Member of the State Duma
- In office 18 January 2000 – 29 December 2003

Chairman of the Executive Committee of the Moscow Council of People's Deputies
- In office 3 January 1986 – 14 April 1990
- Preceded by: Vladimir Promyslov
- Succeeded by: Yury Luzhkov

Personal details
- Born: Valery Timofeyevich Saykin 3 August 1937 Moscow, Russian SFSR, USSR
- Died: 8 June 2024 (aged 86) Moscow, Russia
- Party: CPSU CPRF
- Education: All-Union Correspondence Mechanical Engineering Institute
- Occupation: Engineer

= Valery Saykin =

Russian politician (1937–2024)

Valery Timofeyevich Saykin (Вале́рий Тимофе́евич Са́йкин; 3 August 1937 – 8 June 2024) was a Russian politician.
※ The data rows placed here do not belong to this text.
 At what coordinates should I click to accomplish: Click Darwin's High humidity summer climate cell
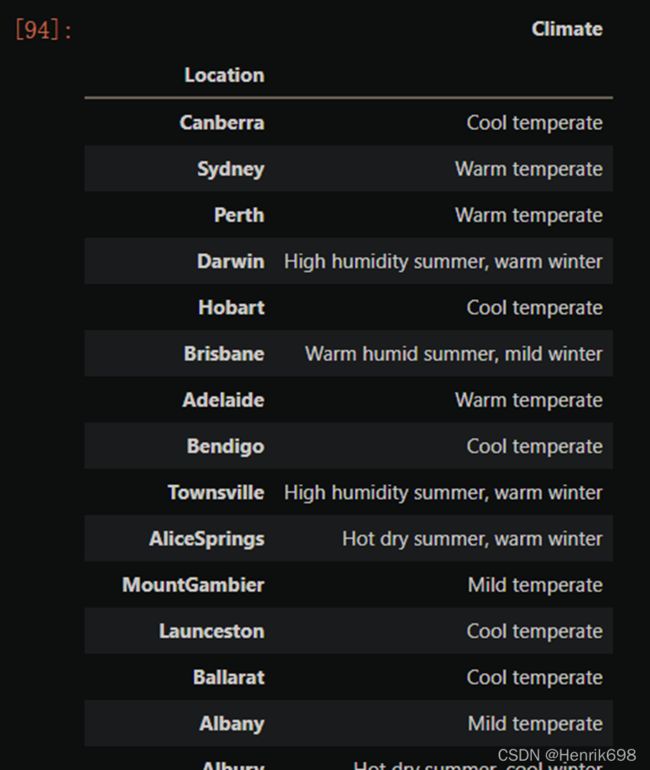tap(443, 261)
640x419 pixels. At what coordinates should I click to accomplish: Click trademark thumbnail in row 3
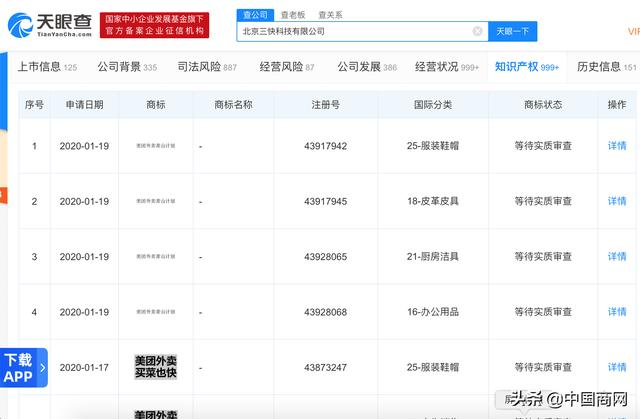tap(155, 257)
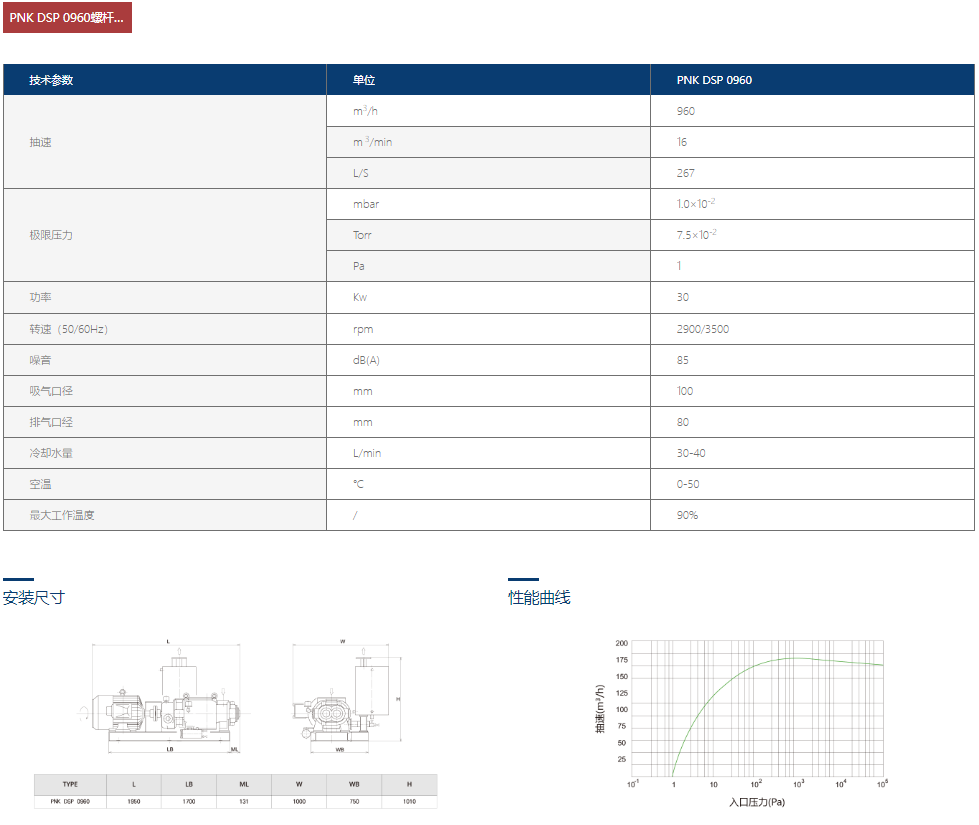
Task: Select the 极限压力 row label
Action: (51, 235)
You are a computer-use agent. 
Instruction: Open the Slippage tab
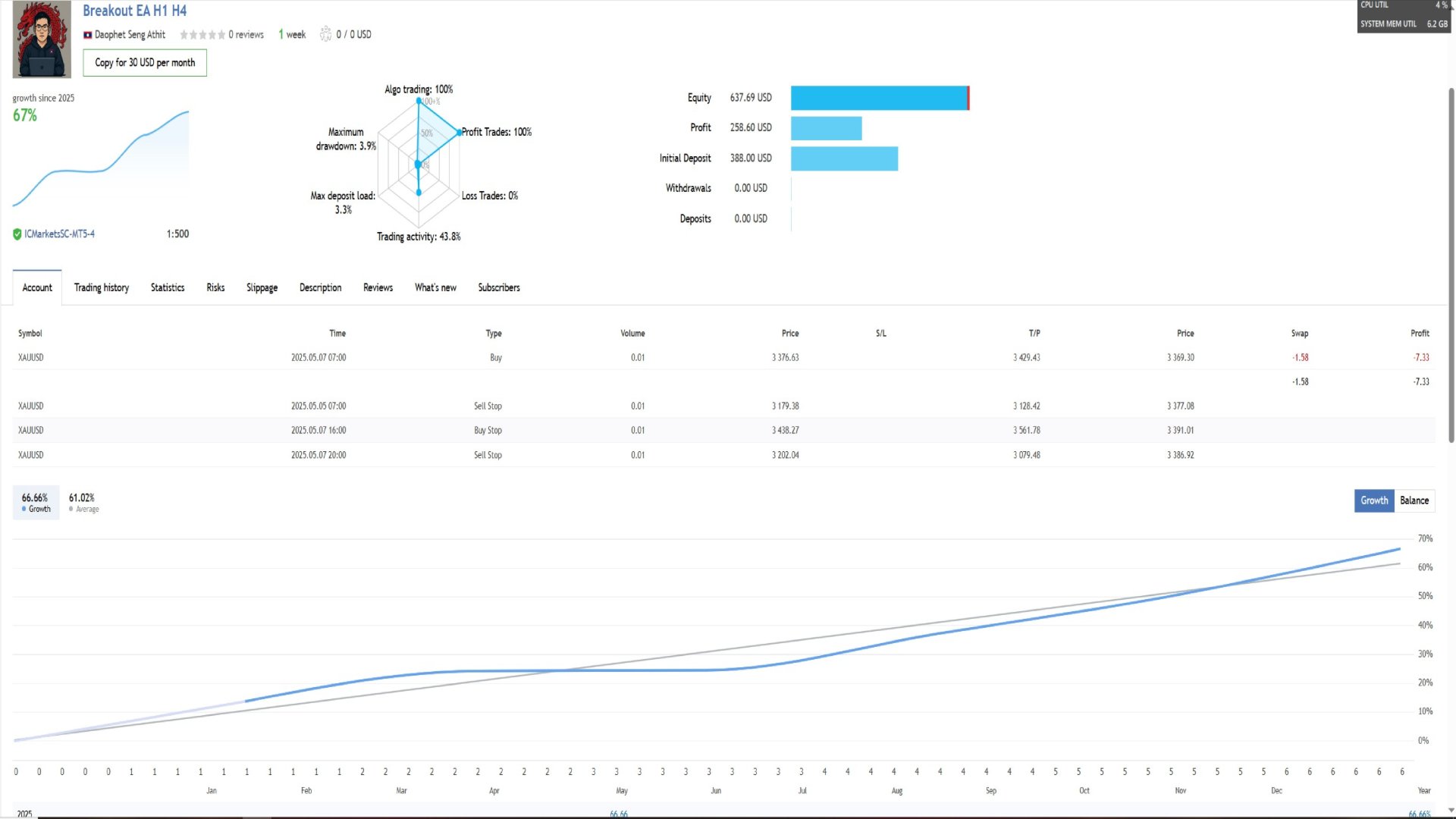262,287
A member of the Communist Party of the Soviet Union and later the Communist Party of the Russian Federation, he served as Chairman of the Executive Committee of the Moscow Council of People's Deputies from 1986 to 1990 and served in the State Duma from 2000 to 2003.

He was awarded Order of Friendship of Peoples (1993) and Order of Honour (2007).

Saykin died in Moscow on 8 June 2024, at the age of 86.